Designing Dense, Robust, and Ion-Diffusion-Effective Electrodes from Natural Wood Material toward High-Volumetric-Performance Supercapacitors
Daotong Zhang, Tao Zhang, Kai Yang, Zhao Li, Chaozheng Liu, Guoqiang Zhou, Min Luo, Min Li, Weimin Chen, Xiaoyan Zhou
Abstract
Assembling active materials into dense electrodes is a promising way to obtain high-volumetric-capacitance supercapacitors, but insufficient ion channels in the dense structure lead to a low rate capability. Herein, a dense and robust wood electrode with a large MXene volumetric mass loading (1.25 g cm –3 ) and abundant ion diffusion channels is designed via a facile capillary-force-driven self-densification strategy. Specifically, MXene is assembled onto a wood cell wall, endowing the wood electrode with good electrical conductivity (86 S cm –1 ) and high electrochemical activity (5.9 F cm –2 at 1 mA cm –2 ).

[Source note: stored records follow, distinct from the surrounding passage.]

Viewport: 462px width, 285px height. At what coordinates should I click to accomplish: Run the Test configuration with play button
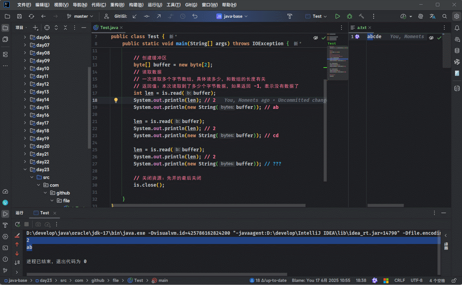338,16
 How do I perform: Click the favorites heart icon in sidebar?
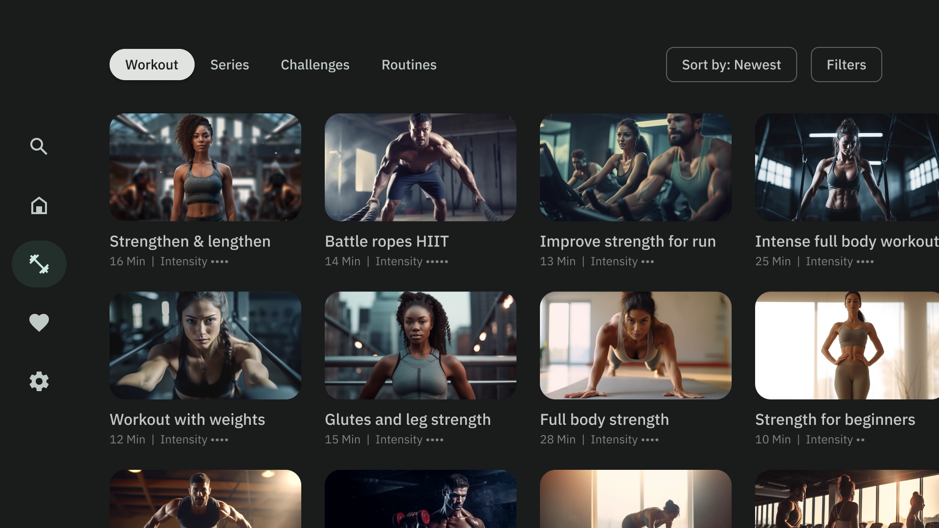[39, 322]
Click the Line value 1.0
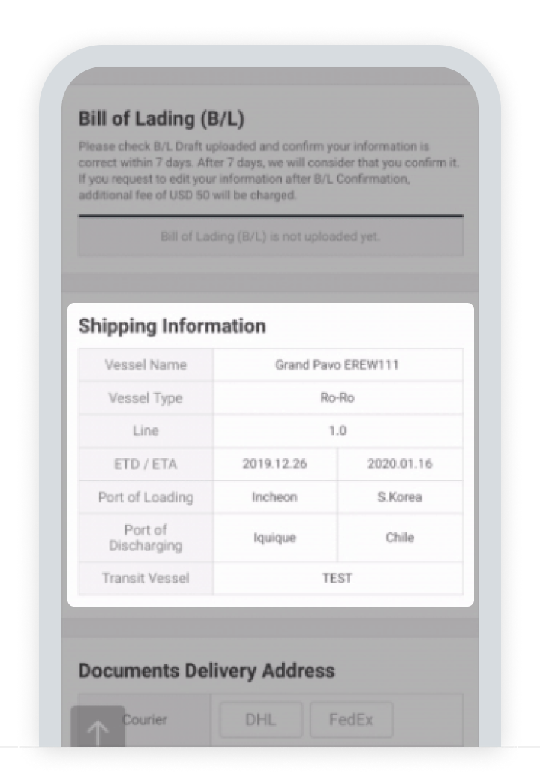The width and height of the screenshot is (540, 776). pyautogui.click(x=338, y=431)
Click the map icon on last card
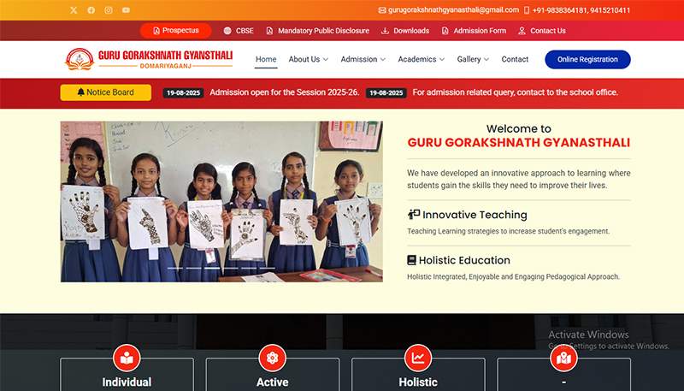 (563, 358)
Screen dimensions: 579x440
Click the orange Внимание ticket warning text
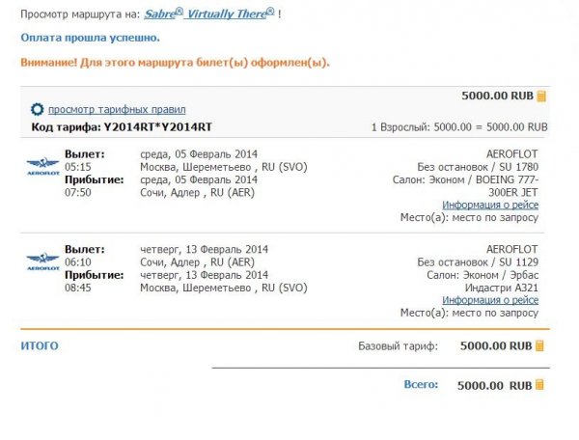coord(175,62)
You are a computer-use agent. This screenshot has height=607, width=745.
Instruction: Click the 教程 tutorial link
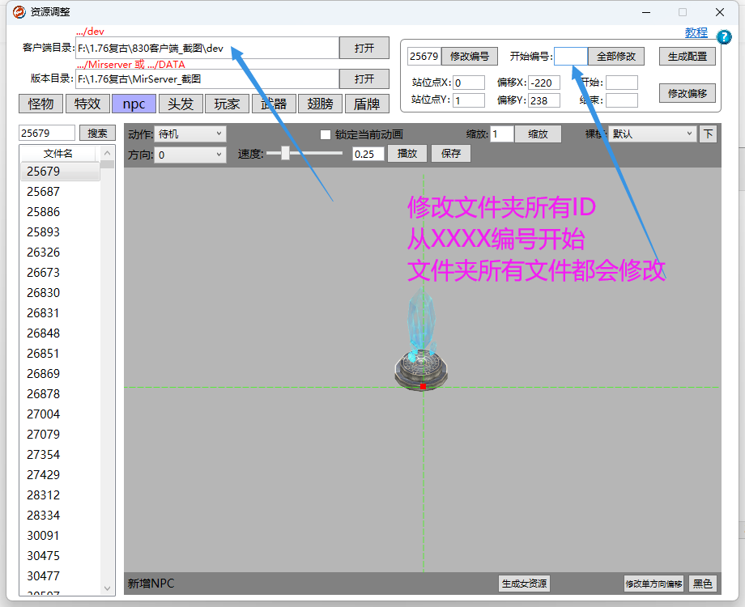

Notably, the oriented channels along with spaces between adjacent microfibrils recast after densification ensure efficient ion transport for the wood electrode, achieving an excellent rate capability with a high capacitance retention of 77% from 1 to 20 mA cm –2 . Meanwhile, the capillary force induces self-densification on the softened wood cell wall, resulting in a highly compact and robust structure for the wood electrode.